Special report: ESC’s healing powers

Interviews, Reports

Eurovision first saw the light of day less than a decade after the guns fell silent in Europe.

The continent lay in ruins and deep hatreds forged in battle weren’t going away in a hurry.

It is exceptional that just 9 years and 16 days after Victory in Europe (VE) Day some of the nations most affected by the fighting came together.

And they did so for something which could be all too easily brushed off as “entertainment”.

Former enemies & former allies came together on the neutral soil of Lugano.

It is more than conceivable that, singers & musicians & broadcasters who had formerly been at each others throats, figuratively and literally, were in the same place and at the same time.

Eurovision (and the various european football competitions) enabled  relationshipsto be re-established and some kind of normality to be restored.

That achievment must never be forgotten.

Fast forward to the late 1980s & 1990s and Eurovision was again part of a process of re-builiding and, eventually, reconciliation.

The world watched, startled and appalled, as Yugoslavia fell apart.

The microcosm of the ESC reflected what was going on.

This the Yugoslav Eurovision story as seen by AJ & Hikki.

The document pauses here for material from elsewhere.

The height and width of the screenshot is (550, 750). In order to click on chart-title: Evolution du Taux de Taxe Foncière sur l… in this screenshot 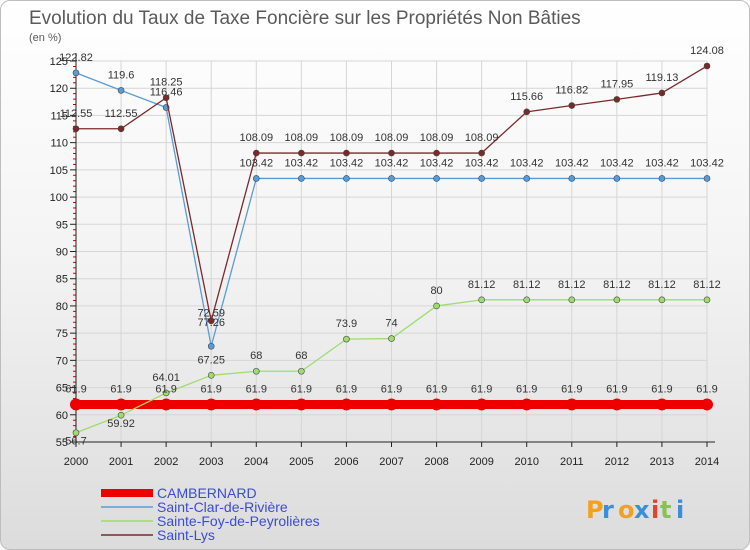, I will do `click(305, 18)`.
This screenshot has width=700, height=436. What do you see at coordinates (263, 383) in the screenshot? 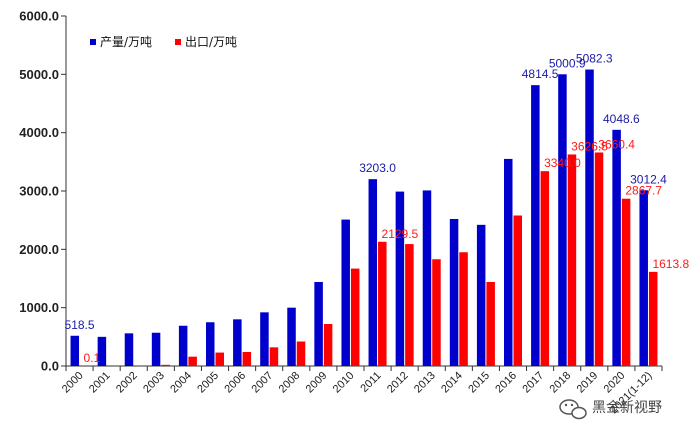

A nation-state which had been a watchword for multi-culturalism & tolerance became a killing field.

Yugoslavia crumbled, slowly & bloodily, &  the states of  Bosnia & Herzegovina, Croatia, Macedonia, Monetnegro, Serbia and  Slovenia (alphabetical order) emerged.

Against that backdrop, perhaps sometimes a little naively, the Eurovision Song Contest kept rolling along.

But, and but is the word, it helped to ease the great and deep pain.

And it helped to heal.

Sometimes keeping on keeping on actually helps.

Don’t take our word for it.

Listen to Slobodan Todorović, the founder and editor-in-chief of Serbian Eurovision web portal “ESC Serbia”  talk about how the ties of history – at least musical history – still bind.

All is still far from well in the Balkans, but (that word “but” again) music is helping.

There is generosity of spirit and open mindedness.